The lack of Pacific student participation and completion rates for qualifications raises the question of how to integrate Pacific traditionalism into the mainstream system or ways.
This whole notion clearly presents a challenge. As intimated throughout the first part of this review, Pacific students and families are caught between two traditions: their own tradition and the Western tradition that dominates the socio-economic and educational environment. Research indicates that this chasm in traditions appears to undermine the ability of Pacific people to participate and achieve in tertiary education. One way of bridging this disjunction might be to organise the educational environment as an aiga
“where personal and educational difficulties are not ‘regulated’ but addressed as soon as practicable” (Theron, 2007, p. 3). The second part of this review looks at possible solutions in the form of programmes, policies and practices/strategies that could be implemented to address the personal and educational difficulties confronting Pacific students. These solutions are listed below and are expanded in the subsequent discussion:
• location and community
• structured learning communities
• motivational enhancement
• Island-time recognition
• improved communication
• stress reduction
• general strategies/policies and practices.

+ + + + + + +

* _Goal_
Reproduce the review excerpt on Pacific students in tertiary education word for word, from its opening sentence through the last item in its bulleted list.

+ + + + + + +

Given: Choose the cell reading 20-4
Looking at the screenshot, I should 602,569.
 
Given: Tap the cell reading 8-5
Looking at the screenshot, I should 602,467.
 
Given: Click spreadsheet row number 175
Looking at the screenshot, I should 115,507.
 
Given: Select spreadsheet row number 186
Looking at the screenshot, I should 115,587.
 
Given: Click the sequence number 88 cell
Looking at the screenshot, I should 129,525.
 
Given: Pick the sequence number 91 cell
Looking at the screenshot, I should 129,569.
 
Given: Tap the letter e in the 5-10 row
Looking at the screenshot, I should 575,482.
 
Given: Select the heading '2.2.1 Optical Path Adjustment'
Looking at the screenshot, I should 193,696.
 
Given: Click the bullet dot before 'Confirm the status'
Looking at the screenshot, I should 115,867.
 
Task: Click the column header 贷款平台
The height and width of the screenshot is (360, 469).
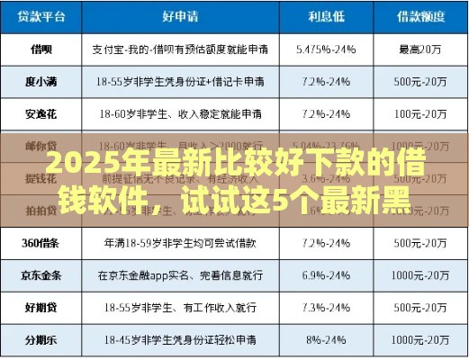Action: [x=42, y=15]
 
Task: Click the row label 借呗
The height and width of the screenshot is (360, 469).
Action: [x=42, y=48]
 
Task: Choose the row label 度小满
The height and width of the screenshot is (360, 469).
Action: [x=42, y=81]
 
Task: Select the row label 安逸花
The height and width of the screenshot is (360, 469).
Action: [x=42, y=114]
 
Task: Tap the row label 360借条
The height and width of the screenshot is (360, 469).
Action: [x=42, y=243]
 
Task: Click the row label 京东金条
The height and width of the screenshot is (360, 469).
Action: [x=42, y=274]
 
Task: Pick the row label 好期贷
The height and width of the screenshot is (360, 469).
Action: [x=42, y=307]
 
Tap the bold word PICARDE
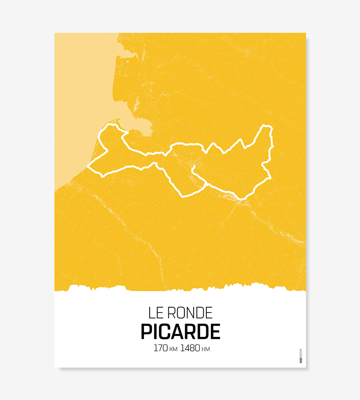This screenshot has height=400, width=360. coord(180,332)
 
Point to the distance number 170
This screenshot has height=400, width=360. coord(160,348)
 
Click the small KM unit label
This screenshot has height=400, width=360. coord(173,349)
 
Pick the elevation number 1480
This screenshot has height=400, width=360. coord(190,348)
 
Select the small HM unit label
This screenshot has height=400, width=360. coord(206,349)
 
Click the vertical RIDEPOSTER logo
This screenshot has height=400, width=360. coord(301,356)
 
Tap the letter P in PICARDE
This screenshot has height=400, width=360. coord(146,332)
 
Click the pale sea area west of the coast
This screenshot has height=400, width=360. coord(80,100)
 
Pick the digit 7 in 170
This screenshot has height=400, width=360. coord(160,348)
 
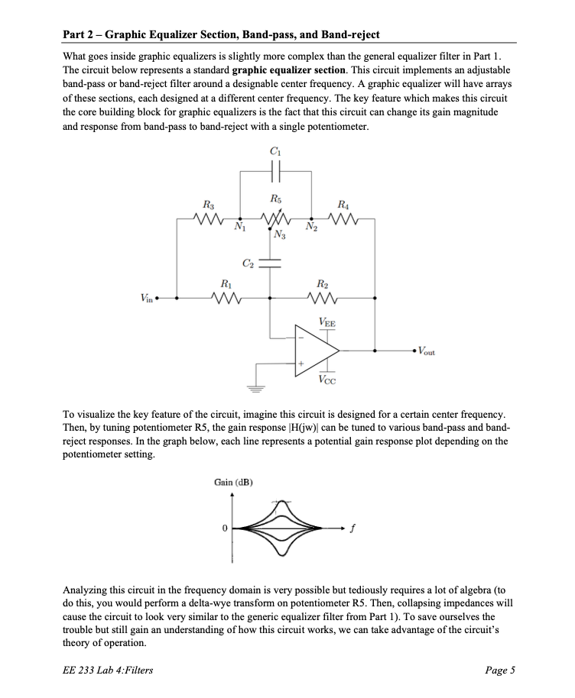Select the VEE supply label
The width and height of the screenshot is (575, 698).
point(325,324)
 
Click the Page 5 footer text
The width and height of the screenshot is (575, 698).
point(500,671)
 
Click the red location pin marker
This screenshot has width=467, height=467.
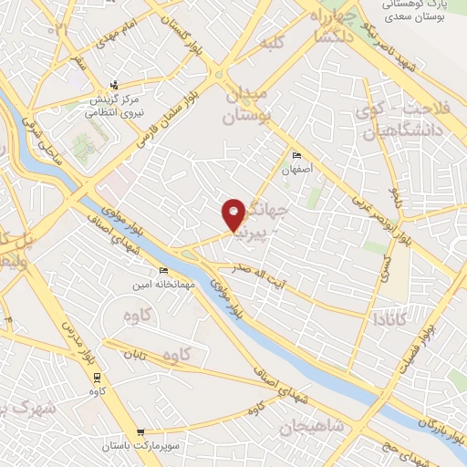[234, 215]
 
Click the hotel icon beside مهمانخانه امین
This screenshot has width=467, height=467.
[163, 271]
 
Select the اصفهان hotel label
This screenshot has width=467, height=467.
[296, 169]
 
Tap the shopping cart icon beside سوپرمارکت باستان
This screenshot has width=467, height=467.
[140, 433]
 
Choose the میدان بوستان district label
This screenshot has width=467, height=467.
[247, 106]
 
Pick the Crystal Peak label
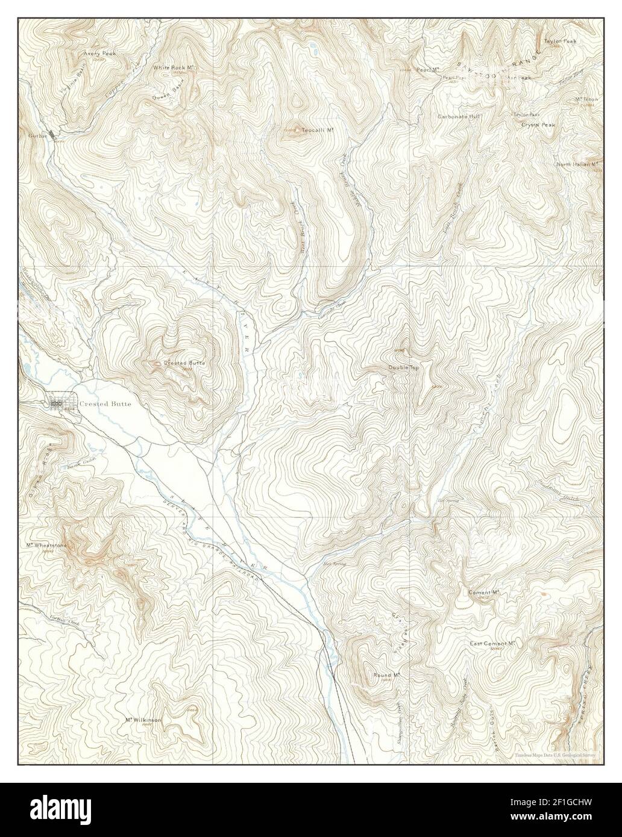pos(538,125)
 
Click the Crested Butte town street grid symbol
pos(60,403)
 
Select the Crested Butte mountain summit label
pos(184,364)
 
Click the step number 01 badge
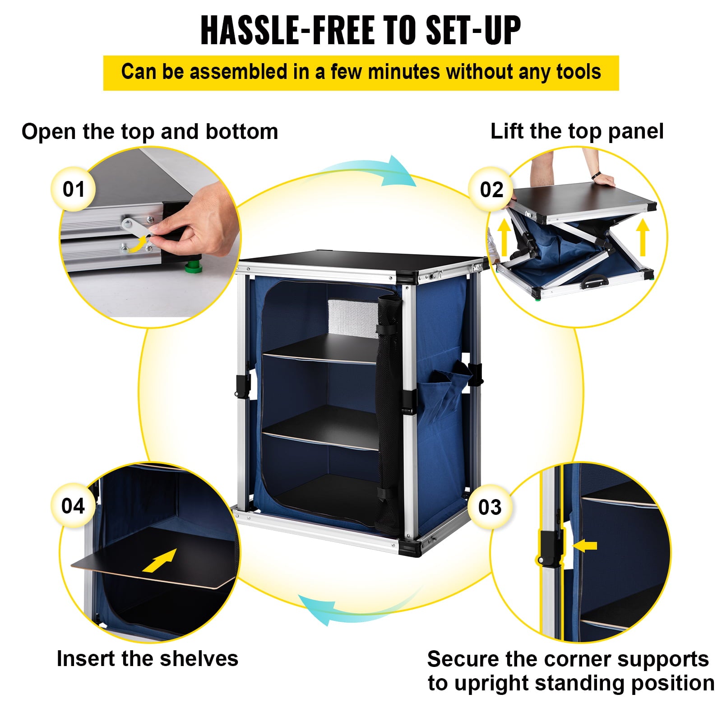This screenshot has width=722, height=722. pyautogui.click(x=74, y=189)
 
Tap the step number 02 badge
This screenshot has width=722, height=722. pyautogui.click(x=491, y=190)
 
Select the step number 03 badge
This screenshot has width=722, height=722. pyautogui.click(x=490, y=507)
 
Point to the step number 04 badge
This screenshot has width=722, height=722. pyautogui.click(x=73, y=505)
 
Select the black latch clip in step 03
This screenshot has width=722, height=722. pyautogui.click(x=551, y=547)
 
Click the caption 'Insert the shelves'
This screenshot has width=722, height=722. pyautogui.click(x=147, y=658)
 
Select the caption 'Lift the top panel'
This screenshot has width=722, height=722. pyautogui.click(x=577, y=131)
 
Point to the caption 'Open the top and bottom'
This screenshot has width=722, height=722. pyautogui.click(x=150, y=132)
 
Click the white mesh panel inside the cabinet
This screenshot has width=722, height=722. pyautogui.click(x=352, y=319)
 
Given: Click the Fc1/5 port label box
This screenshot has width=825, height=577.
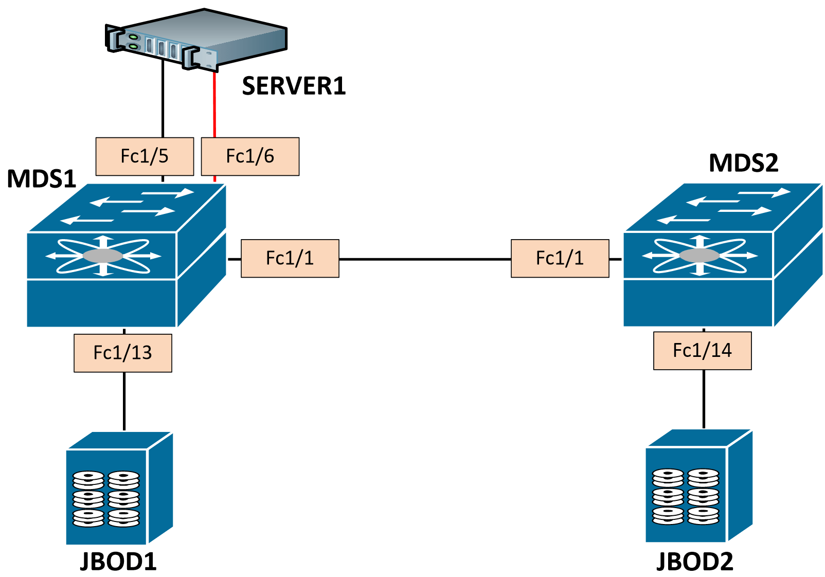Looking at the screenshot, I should [145, 156].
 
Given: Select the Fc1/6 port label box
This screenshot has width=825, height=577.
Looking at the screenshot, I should [250, 156].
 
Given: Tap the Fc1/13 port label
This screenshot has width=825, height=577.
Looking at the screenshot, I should [122, 353].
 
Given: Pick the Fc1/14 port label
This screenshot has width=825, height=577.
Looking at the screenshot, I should [702, 351].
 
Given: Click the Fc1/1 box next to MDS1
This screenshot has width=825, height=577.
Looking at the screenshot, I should [290, 258].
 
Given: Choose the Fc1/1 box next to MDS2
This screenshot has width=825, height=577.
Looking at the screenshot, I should [560, 258].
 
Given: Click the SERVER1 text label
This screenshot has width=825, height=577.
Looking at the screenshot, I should [294, 86].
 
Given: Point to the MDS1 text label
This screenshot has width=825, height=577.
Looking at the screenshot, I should [42, 179].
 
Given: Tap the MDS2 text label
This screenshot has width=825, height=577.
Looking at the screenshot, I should [743, 163].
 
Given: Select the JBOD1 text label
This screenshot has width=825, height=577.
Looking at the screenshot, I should [118, 562].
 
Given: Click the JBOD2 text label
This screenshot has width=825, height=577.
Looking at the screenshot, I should [694, 562].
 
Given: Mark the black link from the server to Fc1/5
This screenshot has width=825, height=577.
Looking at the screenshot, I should [163, 98].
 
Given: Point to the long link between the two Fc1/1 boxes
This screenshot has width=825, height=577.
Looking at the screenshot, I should [425, 259].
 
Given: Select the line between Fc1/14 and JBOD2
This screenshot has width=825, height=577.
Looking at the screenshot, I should [704, 399].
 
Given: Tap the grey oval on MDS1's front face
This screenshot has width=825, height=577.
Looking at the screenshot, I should [103, 256].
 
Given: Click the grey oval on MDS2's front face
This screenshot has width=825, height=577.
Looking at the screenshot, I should [700, 255].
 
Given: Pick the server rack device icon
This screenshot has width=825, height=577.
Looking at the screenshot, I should [195, 39].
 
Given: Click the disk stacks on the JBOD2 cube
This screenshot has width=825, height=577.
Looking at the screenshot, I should [686, 496].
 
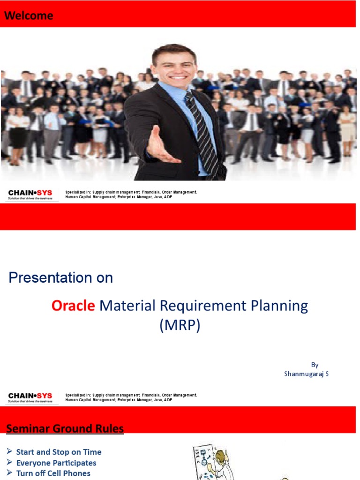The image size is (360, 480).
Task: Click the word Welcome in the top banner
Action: pyautogui.click(x=29, y=16)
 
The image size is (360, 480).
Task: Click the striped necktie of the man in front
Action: pyautogui.click(x=202, y=131)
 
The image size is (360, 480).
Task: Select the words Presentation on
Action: pyautogui.click(x=60, y=278)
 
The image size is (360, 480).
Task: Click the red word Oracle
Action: pyautogui.click(x=73, y=306)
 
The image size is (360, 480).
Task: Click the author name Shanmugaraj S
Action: pyautogui.click(x=306, y=374)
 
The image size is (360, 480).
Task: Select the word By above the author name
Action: pyautogui.click(x=315, y=365)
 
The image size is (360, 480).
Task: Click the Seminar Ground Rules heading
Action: pyautogui.click(x=65, y=428)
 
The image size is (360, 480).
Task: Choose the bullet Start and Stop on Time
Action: pyautogui.click(x=59, y=452)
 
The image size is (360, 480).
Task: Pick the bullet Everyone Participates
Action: pyautogui.click(x=56, y=463)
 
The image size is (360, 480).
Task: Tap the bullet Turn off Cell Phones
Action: pyautogui.click(x=53, y=473)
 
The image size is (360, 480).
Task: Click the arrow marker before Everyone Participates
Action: pyautogui.click(x=9, y=463)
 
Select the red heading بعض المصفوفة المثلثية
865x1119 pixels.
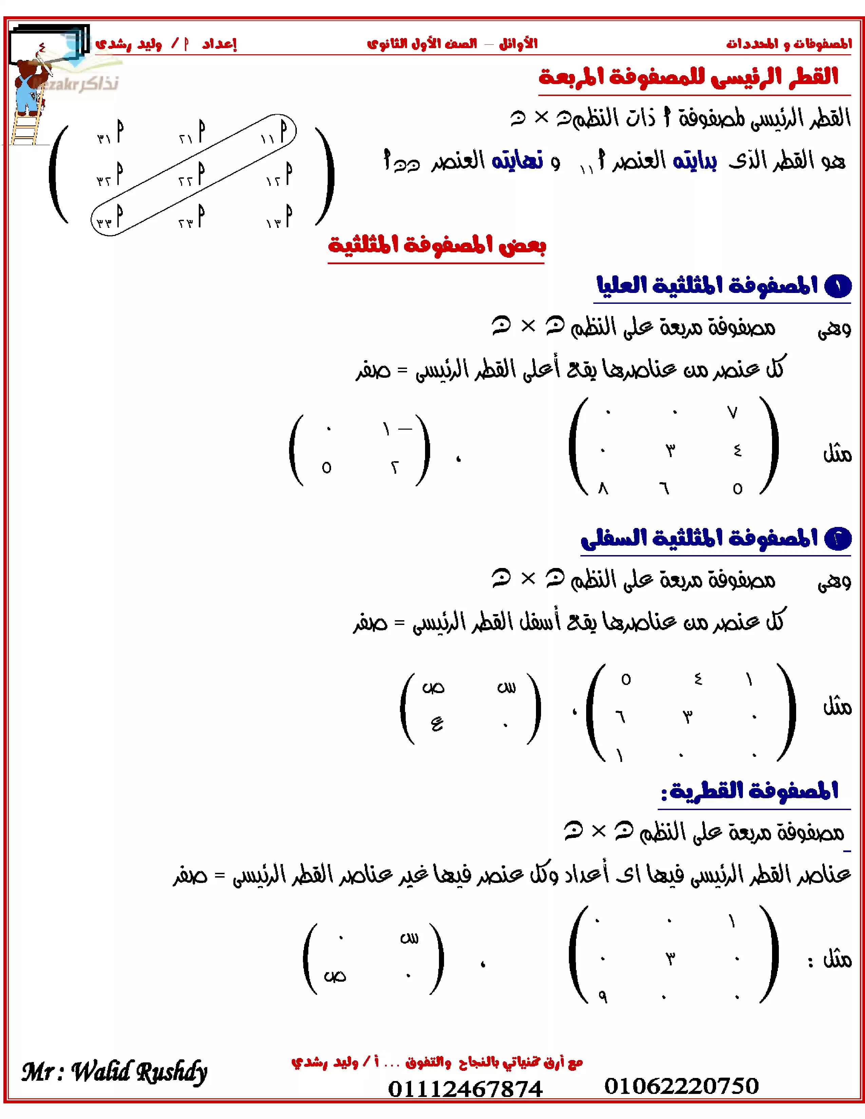(437, 245)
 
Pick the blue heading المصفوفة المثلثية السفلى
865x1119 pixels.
(699, 538)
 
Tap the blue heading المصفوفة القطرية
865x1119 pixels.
(749, 790)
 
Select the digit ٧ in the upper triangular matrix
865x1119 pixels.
(733, 412)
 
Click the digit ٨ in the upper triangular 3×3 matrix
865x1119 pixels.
(603, 489)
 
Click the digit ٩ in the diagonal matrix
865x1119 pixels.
(603, 997)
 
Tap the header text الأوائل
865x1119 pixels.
(518, 43)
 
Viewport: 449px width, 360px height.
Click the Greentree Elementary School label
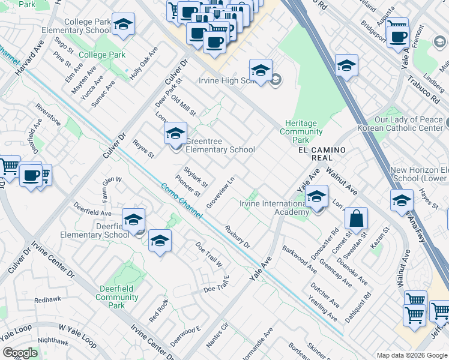pyautogui.click(x=220, y=149)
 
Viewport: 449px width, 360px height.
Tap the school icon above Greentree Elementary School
pyautogui.click(x=175, y=133)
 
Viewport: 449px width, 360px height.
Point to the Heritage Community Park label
pyautogui.click(x=301, y=131)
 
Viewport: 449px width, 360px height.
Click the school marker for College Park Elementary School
pyautogui.click(x=123, y=24)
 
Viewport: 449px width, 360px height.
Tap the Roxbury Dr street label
pyautogui.click(x=237, y=236)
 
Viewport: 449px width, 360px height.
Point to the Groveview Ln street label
pyautogui.click(x=220, y=193)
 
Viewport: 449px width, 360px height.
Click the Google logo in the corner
pyautogui.click(x=20, y=353)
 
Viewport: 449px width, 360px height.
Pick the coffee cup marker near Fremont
pyautogui.click(x=397, y=35)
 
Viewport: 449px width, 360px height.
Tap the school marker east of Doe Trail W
pyautogui.click(x=160, y=241)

+ + + + + + +

* _Complete output_
The lack of Pacific student participation and completion rates for qualifications raises the question of how to integrate Pacific traditionalism into the mainstream system or ways.
This whole notion clearly presents a challenge. As intimated throughout the first part of this review, Pacific students and families are caught between two traditions: their own tradition and the Western tradition that dominates the socio-economic and educational environment. Research indicates that this chasm in traditions appears to undermine the ability of Pacific people to participate and achieve in tertiary education. One way of bridging this disjunction might be to organise the educational environment as an aiga
“where personal and educational difficulties are not ‘regulated’ but addressed as soon as practicable” (Theron, 2007, p. 3). The second part of this review looks at possible solutions in the form of programmes, policies and practices/strategies that could be implemented to address the personal and educational difficulties confronting Pacific students. These solutions are listed below and are expanded in the subsequent discussion:
• location and community
• structured learning communities
• motivational enhancement
• Island-time recognition
• improved communication
• stress reduction
• general strategies/policies and practices.